§ Task details
Print the rows from the start of the records through the line containing "will (x=993, y=19).", copying each line without changes.
⟨
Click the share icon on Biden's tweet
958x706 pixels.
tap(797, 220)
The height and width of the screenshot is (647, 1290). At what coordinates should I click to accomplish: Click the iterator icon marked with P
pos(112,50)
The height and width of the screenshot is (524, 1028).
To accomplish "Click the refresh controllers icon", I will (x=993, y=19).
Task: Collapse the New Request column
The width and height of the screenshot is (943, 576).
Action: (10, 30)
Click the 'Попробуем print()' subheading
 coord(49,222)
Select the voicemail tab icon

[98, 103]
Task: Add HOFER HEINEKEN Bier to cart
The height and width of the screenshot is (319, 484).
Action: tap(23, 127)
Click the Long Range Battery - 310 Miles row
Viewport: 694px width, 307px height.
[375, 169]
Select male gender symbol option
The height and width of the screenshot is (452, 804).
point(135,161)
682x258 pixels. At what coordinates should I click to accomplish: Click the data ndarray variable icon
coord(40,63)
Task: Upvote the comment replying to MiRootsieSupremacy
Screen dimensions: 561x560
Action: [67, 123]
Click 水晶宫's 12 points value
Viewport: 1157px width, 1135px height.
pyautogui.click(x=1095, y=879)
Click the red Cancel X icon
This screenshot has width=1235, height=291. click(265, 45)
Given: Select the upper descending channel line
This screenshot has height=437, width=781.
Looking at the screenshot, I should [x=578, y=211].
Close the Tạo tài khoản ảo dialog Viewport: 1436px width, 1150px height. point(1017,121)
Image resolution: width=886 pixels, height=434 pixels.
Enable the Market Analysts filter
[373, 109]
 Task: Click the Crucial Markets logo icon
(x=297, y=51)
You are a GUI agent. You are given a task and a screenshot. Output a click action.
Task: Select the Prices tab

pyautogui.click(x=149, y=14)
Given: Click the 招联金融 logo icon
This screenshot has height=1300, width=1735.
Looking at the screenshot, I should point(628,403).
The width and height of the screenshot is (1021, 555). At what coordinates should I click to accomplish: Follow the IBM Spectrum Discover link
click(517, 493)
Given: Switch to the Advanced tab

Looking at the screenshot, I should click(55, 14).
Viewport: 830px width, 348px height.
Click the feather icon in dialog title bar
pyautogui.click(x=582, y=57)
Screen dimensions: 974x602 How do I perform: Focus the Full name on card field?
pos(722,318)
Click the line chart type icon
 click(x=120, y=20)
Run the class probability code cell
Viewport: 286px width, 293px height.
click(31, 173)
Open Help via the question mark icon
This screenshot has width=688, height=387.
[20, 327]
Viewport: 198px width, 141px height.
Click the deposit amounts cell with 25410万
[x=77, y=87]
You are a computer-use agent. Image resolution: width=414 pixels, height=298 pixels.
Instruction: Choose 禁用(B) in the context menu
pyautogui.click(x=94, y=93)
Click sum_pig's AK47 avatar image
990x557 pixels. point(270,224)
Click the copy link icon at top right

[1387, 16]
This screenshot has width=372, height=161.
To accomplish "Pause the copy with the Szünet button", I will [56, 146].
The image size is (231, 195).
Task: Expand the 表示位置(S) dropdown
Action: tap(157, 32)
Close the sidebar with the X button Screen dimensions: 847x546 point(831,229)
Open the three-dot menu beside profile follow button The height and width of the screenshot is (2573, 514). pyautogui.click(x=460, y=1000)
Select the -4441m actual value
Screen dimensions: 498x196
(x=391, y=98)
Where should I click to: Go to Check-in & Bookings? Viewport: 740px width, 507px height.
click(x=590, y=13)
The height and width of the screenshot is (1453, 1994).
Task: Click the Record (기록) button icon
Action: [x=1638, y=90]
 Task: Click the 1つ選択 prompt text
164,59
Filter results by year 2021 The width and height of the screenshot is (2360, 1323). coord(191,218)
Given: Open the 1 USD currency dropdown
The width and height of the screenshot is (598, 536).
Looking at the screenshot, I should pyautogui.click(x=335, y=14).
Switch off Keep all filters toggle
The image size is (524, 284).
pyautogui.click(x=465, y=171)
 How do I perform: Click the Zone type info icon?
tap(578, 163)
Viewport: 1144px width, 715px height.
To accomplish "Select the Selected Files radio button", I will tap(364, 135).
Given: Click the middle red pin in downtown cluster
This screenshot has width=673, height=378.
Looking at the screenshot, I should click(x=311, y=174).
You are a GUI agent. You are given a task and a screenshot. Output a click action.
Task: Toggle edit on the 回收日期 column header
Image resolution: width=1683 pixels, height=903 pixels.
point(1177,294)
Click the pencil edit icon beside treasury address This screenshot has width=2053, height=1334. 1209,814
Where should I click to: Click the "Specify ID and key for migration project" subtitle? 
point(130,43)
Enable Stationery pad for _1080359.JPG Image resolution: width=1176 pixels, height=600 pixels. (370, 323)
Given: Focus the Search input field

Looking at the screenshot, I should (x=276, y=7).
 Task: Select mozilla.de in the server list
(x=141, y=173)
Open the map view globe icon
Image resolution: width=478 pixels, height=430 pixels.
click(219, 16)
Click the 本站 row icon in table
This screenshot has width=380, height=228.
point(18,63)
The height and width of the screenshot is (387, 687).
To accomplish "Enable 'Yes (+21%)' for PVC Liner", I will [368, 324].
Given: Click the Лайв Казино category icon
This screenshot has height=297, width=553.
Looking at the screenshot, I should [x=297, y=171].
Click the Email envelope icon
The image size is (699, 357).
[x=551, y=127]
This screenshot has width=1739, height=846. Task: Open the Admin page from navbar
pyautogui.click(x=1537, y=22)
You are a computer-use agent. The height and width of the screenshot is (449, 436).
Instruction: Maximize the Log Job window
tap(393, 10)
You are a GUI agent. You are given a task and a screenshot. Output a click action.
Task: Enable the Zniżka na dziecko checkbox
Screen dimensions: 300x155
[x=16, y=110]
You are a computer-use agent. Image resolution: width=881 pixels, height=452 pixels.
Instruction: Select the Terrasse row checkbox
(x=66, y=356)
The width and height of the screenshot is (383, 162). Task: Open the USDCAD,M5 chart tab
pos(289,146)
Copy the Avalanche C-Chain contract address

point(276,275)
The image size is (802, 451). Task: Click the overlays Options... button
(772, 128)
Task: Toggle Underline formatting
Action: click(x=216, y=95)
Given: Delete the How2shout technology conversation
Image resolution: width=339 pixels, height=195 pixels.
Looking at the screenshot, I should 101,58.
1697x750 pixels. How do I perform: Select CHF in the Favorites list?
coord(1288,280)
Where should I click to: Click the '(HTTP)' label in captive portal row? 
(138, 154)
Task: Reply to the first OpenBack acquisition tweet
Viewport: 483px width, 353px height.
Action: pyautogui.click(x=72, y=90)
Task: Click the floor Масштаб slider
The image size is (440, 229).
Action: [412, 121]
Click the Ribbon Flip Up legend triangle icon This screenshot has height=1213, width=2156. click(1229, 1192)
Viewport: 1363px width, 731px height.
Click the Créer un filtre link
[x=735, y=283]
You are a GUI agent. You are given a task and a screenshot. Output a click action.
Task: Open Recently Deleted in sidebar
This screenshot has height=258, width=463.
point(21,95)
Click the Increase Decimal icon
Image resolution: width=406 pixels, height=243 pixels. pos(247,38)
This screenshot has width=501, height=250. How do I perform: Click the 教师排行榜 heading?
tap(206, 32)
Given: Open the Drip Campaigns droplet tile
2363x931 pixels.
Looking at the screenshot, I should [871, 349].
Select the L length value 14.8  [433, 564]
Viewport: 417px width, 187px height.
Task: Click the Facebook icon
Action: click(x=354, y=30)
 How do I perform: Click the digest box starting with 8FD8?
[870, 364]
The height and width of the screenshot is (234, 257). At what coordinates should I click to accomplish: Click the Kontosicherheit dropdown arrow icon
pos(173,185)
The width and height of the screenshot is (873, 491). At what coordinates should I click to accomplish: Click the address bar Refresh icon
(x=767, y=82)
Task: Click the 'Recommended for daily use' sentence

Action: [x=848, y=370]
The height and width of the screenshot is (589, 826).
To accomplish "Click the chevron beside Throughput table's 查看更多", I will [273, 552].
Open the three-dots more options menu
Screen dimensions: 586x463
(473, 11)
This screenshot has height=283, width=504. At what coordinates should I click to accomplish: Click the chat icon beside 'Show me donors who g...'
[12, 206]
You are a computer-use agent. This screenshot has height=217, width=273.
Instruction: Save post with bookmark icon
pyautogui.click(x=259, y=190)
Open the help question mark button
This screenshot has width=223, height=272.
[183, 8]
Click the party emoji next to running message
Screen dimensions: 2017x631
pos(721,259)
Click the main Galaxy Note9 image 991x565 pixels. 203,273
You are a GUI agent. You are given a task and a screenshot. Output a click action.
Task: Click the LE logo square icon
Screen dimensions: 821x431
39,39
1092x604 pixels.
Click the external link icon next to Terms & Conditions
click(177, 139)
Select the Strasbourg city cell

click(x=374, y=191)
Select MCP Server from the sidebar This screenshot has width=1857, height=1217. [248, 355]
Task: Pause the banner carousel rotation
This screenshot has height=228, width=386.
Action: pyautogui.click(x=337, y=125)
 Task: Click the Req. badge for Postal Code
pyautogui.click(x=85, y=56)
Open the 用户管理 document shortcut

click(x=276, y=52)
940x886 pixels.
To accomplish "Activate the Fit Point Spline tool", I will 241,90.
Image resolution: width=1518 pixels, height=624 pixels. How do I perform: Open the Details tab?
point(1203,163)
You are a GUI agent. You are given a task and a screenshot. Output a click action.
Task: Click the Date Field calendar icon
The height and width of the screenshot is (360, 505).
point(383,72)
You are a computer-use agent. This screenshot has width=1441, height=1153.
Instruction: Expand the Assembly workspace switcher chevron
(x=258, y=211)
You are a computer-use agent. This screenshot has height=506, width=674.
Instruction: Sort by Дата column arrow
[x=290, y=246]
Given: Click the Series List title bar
⟩
§ Result of the exercise
Click the share icon on Biden's tweet
958x706 pixels.
tap(797, 220)
The height and width of the screenshot is (647, 1290). At what coordinates should I click to accomplish: Click the iterator icon marked with P
pos(112,50)
The height and width of the screenshot is (524, 1028).
To accomplish "Click the refresh controllers icon", I will (x=993, y=19).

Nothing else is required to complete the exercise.